Leandro Samarone

Personal information
- Full name: Leandro Samarone da Rosa Fernandes
- Date of birth: 26 June 1971 (age 53)
- Place of birth: Ribeira, SP, Brazil
- Height: 1.78 m (5 ft 10 in)
- Position(s): Defender

Youth career
- XV de Piracicaba

Senior career*
- Years: Team / Apps / (Gls)
- –1992: XV de Piracicaba
- 1993: Ponte Preta
- 1994: Bragantino
- 1995: Grêmio
- 1996: Ituano
- 1996: CSKA Moscow / 13 / (2)
- 1997: Vila Nova
- 1997–1998: Torpedo Moscow / 25 / (1)
- 1998: Spartak Moscow / 10 / (0)
- 1999–2000: Arsenal Tula / 50 / (4)
- 2000–2002: Krylia Sovetov Samara / 47 / (2)
- 2002–2003: Rubin Kazan / 19 / (2)
- 2003: Terek Grozny / 18 / (1)

Managerial career
- 2005: União Barbarense

= Leandro Samarone =

Brazilian footballer and manager

Leandro Samarone da Rosa Fernandes (born 26 June 1971), known as just Leandro Samarone, is a former Brazilian football player and manager.

==Career==
Born in Ribeira, São Paulo, Leandro Samarone began his career in Esporte Clube XV de Novembro's youth system.

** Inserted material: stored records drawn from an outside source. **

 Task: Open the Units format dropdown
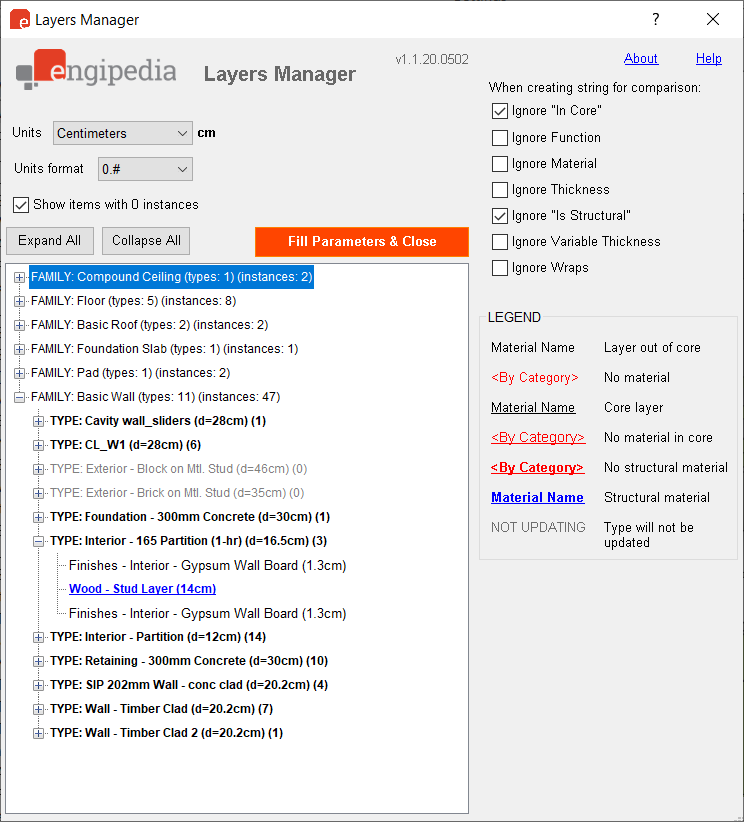point(145,169)
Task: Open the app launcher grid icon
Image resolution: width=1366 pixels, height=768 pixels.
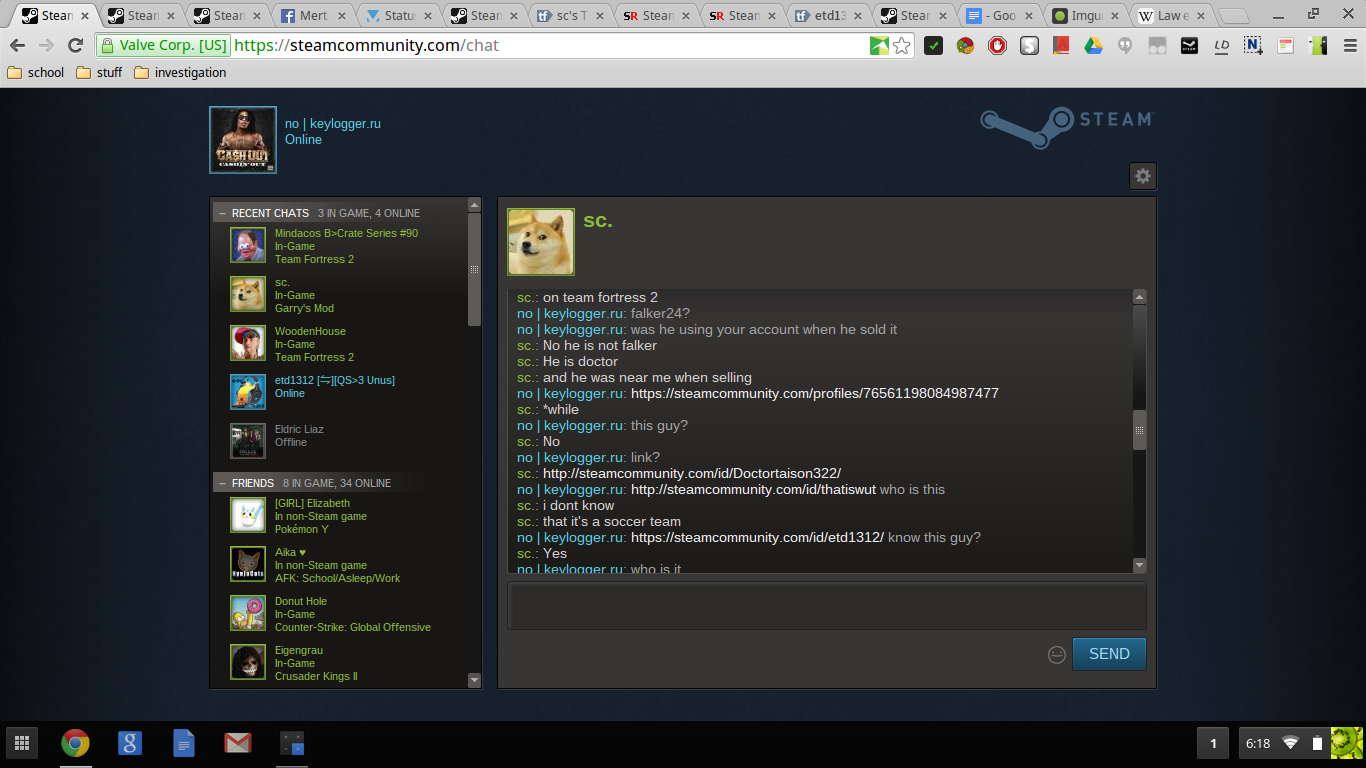Action: pyautogui.click(x=21, y=743)
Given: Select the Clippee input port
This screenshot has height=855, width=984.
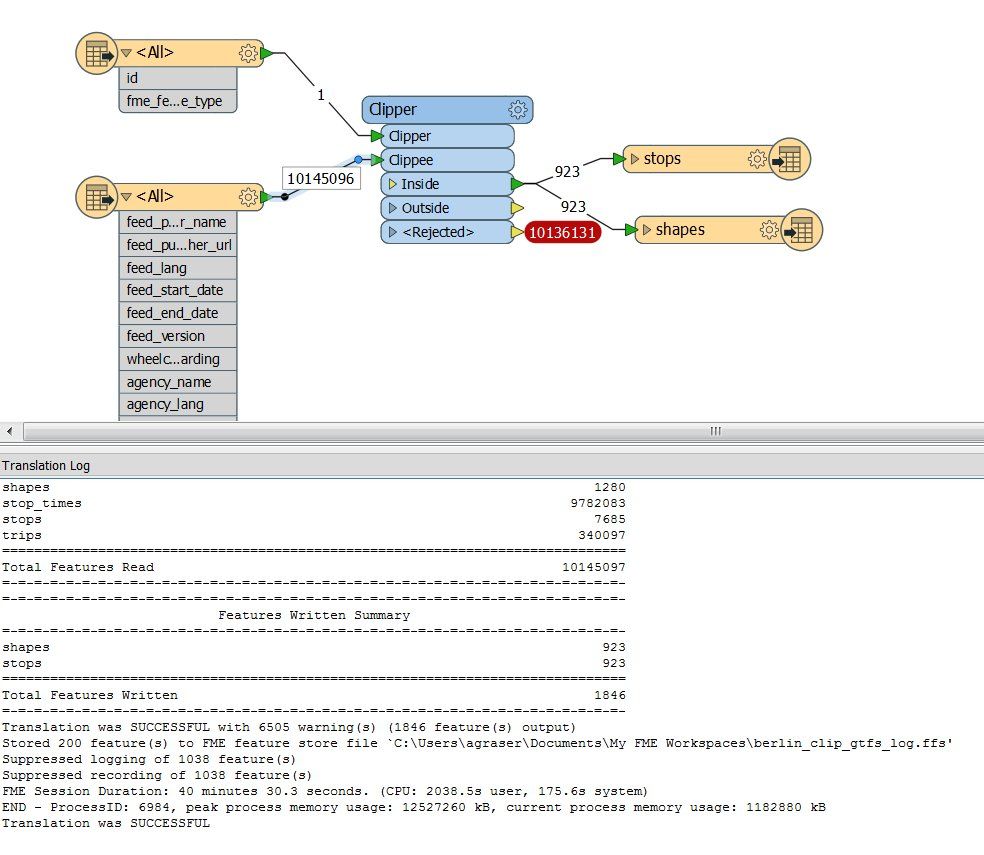Looking at the screenshot, I should 447,160.
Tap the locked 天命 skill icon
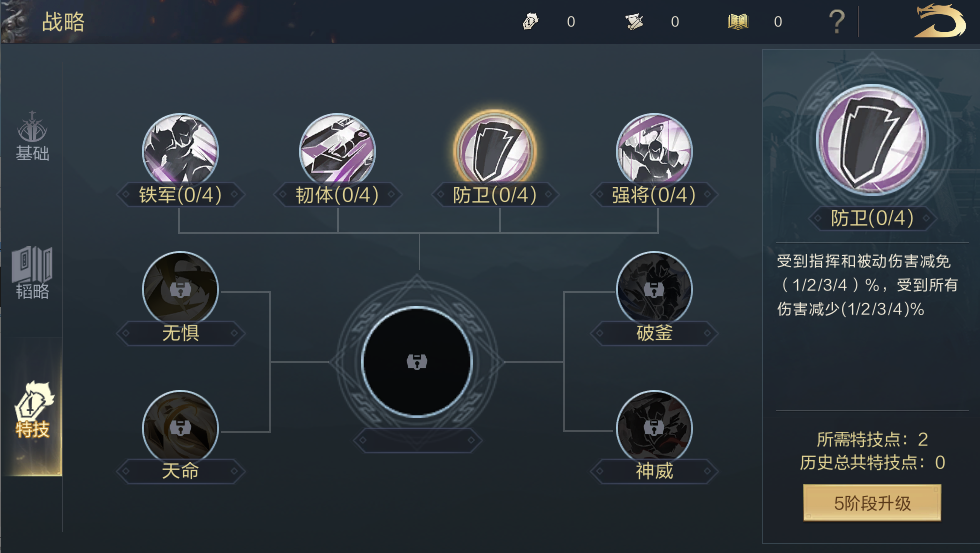 click(180, 428)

He played for Associação Atlética Ponte Preta before moving to Russia where he played eight years, including spells with PFC CSKA Moscow and FC Spartak Moscow.

After he retired from playing, Leandro Samarone became a football coach. He was the manager of União Agrícola Barbarense Futebol Clube until June 2005.

==Honours==
- Russian Premier League champion: 1998.
- Russian Premier League bronze: 2003 (with FC Rubin Kazan).
- Russian Cup winner: 2004 (played in the early stages of the 2003/04 tournament for FC Terek Grozny).

==European club competitions==
- UEFA Cup 1996–97 with PFC CSKA Moscow: 4 games.
- UEFA Intertoto Cup 1997 with FC Torpedo-Luzhniki Moscow: 4 games, 1 goal.
- UEFA Champions League 1998–99 with FC Spartak Moscow: 3 games, 1 goal.